The researchers were not “spying” on the Trump campaign in 2016 but were instead working at the request of federal officials to investigate Russian malware attacks that had targeted the U.S. government and the White House, said Jody Westby, a lawyer for one of the research scientists involved, David Dagon of the Georgia Institute of Technology.
The U.S. was on high alert at the time after the hacking of Democratic National Committee emails by Russian operatives. The data at issue was from the time Obama, not Trump, was in the White House, according to Westby.
“They were simply doing … research of Russian attacks against U.S. entities, including the federal government,” Westby said, adding, “The motion is unfortunate because it offers a lot of confusing information that is not factually accurate.”
In the filing, Durham says Sussman in February 2017 presented officials at a U.S. government agency — the CIA — with information derived from internet traffic that Sussmann said showed that “Trump and/or his associates were using supposedly rare, Russian-made wireless phones in the vicinity of the White House and other locations.”

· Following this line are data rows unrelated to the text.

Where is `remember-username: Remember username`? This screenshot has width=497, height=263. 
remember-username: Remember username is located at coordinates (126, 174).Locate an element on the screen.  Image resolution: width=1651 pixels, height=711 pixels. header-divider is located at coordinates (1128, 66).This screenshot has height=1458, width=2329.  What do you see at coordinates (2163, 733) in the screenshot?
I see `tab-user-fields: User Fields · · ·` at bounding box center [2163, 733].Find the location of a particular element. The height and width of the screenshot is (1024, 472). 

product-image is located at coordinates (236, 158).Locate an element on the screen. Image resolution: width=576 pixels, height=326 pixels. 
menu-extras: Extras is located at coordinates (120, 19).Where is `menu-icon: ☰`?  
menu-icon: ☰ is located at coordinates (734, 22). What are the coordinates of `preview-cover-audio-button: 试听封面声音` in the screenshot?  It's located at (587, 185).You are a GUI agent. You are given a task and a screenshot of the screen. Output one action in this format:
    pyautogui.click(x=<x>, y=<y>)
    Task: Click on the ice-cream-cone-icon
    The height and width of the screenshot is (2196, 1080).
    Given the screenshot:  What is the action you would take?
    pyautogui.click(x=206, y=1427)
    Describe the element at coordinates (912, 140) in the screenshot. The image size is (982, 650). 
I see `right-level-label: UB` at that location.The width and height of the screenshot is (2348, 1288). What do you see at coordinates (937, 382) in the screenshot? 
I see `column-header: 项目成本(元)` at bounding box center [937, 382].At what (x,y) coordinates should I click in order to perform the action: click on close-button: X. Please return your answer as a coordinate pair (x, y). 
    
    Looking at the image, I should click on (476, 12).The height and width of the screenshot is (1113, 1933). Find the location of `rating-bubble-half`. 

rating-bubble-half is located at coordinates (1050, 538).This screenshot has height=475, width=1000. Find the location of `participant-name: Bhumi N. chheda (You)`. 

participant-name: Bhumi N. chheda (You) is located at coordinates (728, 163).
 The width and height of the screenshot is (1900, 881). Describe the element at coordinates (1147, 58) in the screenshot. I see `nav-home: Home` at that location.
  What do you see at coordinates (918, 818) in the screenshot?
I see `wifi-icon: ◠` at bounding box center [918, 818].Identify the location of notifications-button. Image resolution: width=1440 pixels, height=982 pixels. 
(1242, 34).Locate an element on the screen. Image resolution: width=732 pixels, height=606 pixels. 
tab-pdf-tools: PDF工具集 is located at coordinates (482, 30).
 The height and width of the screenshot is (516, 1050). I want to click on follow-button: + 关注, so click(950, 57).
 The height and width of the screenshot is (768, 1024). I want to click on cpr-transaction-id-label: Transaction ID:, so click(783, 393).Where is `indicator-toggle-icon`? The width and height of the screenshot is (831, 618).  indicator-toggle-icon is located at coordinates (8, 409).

The Durham probe has so far produced just three criminal cases that have not undone Mueller’s findings but have focused on significant problems related to early aspects of the Russia investigation, including a so-called dossier of Democratic-funded research into Trump’s ties to Russia and flawed warrants to conduct secret surveillance of Carter Page, a former Trump campaign aide. Those prongs of the investigation took place well before Mueller’s May 2017 appointment.